Saturday, September 5, 2009

Julie and Julia and Me

What you’ve heard by now is true. Meryl Streep continues to show audiences that there will be a gaping void that no current American actress will be able to fill when she decides to stop making films. Will Meghan Fox or Rachel McAdams be making that charge into the valley? Unless Jennifer’s Body or The Time Traveler’s Wife becomes the Sophie’s Choice of our generation, I doubt it. Nora Ephron is competent and fairly skilled behind the camera. She switches between her two story arcs enough that we have a solid sense of the characters involved, but not so much as to induce motion sickness. There are beautiful shots of Europe and New York deli meats, and what appears to be real joy coloring each of the frames.

Amy Adams is cute without being entirely Hallmark-y (most of the time), and Meryl Streep surprises the audience by casting aside her Look-How-Funny-Julia-Child-can-be imitation and imbuing the woman who had a life apart from being a caricature with real emotion. Take a look at the scene where Julia Child receives a letter from her sister announcing her pregnancy to see how devastating Streep can be as an actress.

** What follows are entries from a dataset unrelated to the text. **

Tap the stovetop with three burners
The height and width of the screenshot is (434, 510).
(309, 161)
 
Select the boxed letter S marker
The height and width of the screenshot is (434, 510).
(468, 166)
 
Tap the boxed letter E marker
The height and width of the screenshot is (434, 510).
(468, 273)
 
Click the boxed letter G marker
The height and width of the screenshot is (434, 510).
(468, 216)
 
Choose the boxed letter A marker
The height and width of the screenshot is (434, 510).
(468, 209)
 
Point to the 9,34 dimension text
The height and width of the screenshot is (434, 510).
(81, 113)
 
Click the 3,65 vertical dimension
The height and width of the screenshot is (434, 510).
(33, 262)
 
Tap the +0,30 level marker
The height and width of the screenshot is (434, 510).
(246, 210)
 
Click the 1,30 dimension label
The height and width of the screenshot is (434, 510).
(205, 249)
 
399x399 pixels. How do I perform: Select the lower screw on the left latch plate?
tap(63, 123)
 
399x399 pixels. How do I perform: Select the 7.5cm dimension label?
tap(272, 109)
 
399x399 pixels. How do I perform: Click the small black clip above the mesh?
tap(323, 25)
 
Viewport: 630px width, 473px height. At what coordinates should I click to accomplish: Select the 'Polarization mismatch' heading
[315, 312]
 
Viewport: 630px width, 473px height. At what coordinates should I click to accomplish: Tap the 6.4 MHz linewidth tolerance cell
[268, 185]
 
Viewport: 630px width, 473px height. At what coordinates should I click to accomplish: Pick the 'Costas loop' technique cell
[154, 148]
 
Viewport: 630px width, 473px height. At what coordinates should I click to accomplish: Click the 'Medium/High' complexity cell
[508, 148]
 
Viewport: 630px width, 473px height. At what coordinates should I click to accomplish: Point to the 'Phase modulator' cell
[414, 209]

Weeks later, I still find myself disarmed by the film. Julie and Julia held up a mirror and showed me one cynical, jaded S.O.B. in the reflection. Wait, married people can be happy? They can have healthy sexual relationships, face difficulties and overcome them, and maintain their sense of individuality? People work and achieve success based on their dedication? Lives can end happily? But that can’t be true! I’ve seen Closer, The Secret Lives of Dentists, and the trailer for Revolutionary Road! I kept waiting for the bottom to fall out, for something horrible to happen in the narrative. Julia Child’s husband is locked up by McCarthy! Julie Powell gets a divorce! My eyes searched the screen for clues to this darker side, for the crumbs that would lead to an unhappy ending. Nope, nothing but rainbows and roses as far as the eye can see.

Even when Julie Powell has a “fight” with her husband that leads to him storming out and saying potentially hurtful things, the movie doesn’t skip a beat. With Henry Wolfe’s “Stop the Train” playing in the background (a more complicated song than the movie might advertise), Julie lives her life in a sped up what’s-it-like-without-my-husband montage. Apparently it involves blogging. It won’t ruin the plot by telling you that he does return and says the one romantic line that all girls want to hear: “So what’s for dinner?” I can’t wait to use that line on my loved one.

The movie has moments of real humor and as awkward as it is to see Stanley Tucci make out with Meryl Streep, actual romance. There are indeed worse movies to be dragged to by (I mean with!) your significant other. A brief warning. Don’t watch this movie if you’re single and not happy to be as the constant canoodling and happiness in the film will leave you on the couch double fisting Maker’s Mark and Cherry Garcia while watching Casablanca in the dark. Why can everyone find the love of their life but meeeeeeeeee?

For a movie about Julia Child, one of the most famous cooks in the world, and Powell, who began her own blog about cooking, there seems to be a real lack of food preparation in the film. Powell fails a few times in her culinary travails which are the dramatic high points in terms of her narrative, and Child is really good at chopping onions, but we see very little of Child’s cooking methods or what set her apart from thousands of cooks around the globe (besides being a 6-foot-two tall female).

In a world of economic downturn, endless wars, and Tool Academy 2, Julie and Julia lends its audience a brief respite and a reminder of what happiness looks like which is a valiant endeavor. The highest praise a critic can really make about a movie is that people should watch it, and most people should watch Julie and Julia. Ultimately, however, the film’s greatest strength is also its greatest weakness. Nice guys finish last for a reason (awwwww), and so do nice movies. They’re fine as far as the wind blows, but they’re not interesting enough for a second glance.

1 comment:

  1. Weird man, actually just saw this last night. I don't have as much nice things to say. For me it was a little long and there seemed to be filler in there where they could have put some more meat. There were a lot of plot threads and it did not seem everything was tied up as neatly as the duck at the end of the film. I left feeling that there was a lot left on the cutting room floor to get the movie down to 2 hours; unfortunately, they left in about 15 minutes of letter opening suspense. "Look Paul, a letter, addressed to me! It is a letter and look at who it is addressed to...me! I should open it. I am opening it. It is written to me!"
    Jenn brought up a good point that it was a very solid Julia Child bio movie. I would go one step further and say that if they were to have done away with the entire Julie plot I would have liked it more.
    Lastly, when anyone else sees this movie notice how weirdly quasi-political it gets at times. A lot of McCarthy mentioning and a truly bizzare bit of dialogue from Julie's boss late in the movie.
    That's it. I'm enjoying the blog. Any chance we can get a rating system from you? I don't want to read a review if it is going to be a movie I will see.